#### WORKING DATA

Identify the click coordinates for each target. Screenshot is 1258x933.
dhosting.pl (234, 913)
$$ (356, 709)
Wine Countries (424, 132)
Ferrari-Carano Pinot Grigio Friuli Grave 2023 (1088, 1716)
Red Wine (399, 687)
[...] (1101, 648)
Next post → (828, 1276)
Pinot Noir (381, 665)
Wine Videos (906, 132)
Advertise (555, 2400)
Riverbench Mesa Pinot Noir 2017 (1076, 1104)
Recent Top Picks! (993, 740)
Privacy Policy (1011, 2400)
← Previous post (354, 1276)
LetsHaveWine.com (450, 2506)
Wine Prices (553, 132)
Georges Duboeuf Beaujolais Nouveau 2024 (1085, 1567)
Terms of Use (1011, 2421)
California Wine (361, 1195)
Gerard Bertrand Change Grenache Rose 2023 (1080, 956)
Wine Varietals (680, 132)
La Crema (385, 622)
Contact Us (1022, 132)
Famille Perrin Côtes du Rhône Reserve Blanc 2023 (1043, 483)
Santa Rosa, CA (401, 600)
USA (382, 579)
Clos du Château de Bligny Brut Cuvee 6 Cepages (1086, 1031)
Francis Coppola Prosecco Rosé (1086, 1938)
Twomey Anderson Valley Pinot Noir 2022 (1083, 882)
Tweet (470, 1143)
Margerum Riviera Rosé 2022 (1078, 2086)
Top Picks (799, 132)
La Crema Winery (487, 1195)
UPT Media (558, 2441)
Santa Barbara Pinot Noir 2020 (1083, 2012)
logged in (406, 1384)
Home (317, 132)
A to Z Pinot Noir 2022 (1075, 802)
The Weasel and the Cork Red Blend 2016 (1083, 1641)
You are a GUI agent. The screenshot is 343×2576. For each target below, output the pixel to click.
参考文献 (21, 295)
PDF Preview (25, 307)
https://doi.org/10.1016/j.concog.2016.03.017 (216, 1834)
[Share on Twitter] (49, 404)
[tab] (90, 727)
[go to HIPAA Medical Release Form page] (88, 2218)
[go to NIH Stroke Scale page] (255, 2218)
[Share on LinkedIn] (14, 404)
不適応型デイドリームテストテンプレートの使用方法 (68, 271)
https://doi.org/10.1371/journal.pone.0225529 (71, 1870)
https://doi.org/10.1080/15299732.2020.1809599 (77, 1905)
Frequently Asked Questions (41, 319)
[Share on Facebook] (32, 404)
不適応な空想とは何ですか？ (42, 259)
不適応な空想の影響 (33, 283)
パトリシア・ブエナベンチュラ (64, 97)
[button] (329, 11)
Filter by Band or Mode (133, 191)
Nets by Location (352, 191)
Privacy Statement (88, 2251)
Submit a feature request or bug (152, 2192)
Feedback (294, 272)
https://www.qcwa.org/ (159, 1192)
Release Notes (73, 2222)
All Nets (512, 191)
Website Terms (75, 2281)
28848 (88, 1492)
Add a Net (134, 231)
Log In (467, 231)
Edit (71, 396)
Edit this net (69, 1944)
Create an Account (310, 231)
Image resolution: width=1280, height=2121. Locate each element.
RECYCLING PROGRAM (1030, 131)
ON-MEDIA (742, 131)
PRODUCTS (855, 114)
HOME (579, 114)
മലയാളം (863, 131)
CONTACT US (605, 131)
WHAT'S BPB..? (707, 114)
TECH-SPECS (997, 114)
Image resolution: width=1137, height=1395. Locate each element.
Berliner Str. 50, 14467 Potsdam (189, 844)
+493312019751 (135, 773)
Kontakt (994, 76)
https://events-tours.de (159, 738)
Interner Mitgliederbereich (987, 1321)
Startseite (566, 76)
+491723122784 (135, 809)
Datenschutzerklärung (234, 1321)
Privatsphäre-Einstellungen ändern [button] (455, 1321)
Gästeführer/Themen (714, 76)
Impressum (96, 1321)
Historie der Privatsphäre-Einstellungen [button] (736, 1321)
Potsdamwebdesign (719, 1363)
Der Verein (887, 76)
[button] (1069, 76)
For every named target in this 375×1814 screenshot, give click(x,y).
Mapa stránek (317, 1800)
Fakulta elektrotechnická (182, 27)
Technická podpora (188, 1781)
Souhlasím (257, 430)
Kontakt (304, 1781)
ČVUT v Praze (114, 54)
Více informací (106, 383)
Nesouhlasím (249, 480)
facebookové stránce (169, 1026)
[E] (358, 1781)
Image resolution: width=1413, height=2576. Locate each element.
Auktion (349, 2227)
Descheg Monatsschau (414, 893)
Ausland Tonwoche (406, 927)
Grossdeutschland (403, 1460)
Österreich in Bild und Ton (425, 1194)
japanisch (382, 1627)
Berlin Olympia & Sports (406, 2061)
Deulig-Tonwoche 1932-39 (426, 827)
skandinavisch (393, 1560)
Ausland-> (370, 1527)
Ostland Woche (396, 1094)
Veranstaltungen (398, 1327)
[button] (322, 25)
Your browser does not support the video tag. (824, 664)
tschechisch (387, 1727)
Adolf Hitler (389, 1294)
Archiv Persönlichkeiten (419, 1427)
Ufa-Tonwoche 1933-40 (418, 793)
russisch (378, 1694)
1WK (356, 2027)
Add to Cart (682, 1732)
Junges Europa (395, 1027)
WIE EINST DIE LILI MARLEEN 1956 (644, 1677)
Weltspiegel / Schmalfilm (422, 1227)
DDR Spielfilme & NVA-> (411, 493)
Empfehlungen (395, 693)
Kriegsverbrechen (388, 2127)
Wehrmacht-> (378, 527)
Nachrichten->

########

- WRITTEN TASK -
Rewrite the data from the line with "Berlin Olympia & Sports (406, 2061)" through the end of the data, changing "Empfehlungen" to "Neuheiten" and leaving everything else unchanged.

- THE COMPLETED TASK -
Berlin Olympia & Sports (406, 2061)
Deulig-Tonwoche 1932-39 (426, 827)
skandinavisch (393, 1560)
Ausland-> (370, 1527)
Ostland Woche (396, 1094)
Veranstaltungen (398, 1327)
[button] (322, 25)
Your browser does not support the video tag. (824, 664)
tschechisch (387, 1727)
Adolf Hitler (389, 1294)
Archiv Persönlichkeiten (419, 1427)
Ufa-Tonwoche 1933-40 (418, 793)
russisch (378, 1694)
1WK (356, 2027)
Add to Cart (682, 1732)
Junges Europa (395, 1027)
WIE EINST DIE LILI MARLEEN 1956 (644, 1677)
Weltspiegel / Schmalfilm (422, 1227)
DDR Spielfilme & NVA-> (411, 493)
Neuheiten (395, 693)
Kriegsverbrechen (388, 2127)
Wehrmacht-> (378, 527)
Nachrichten->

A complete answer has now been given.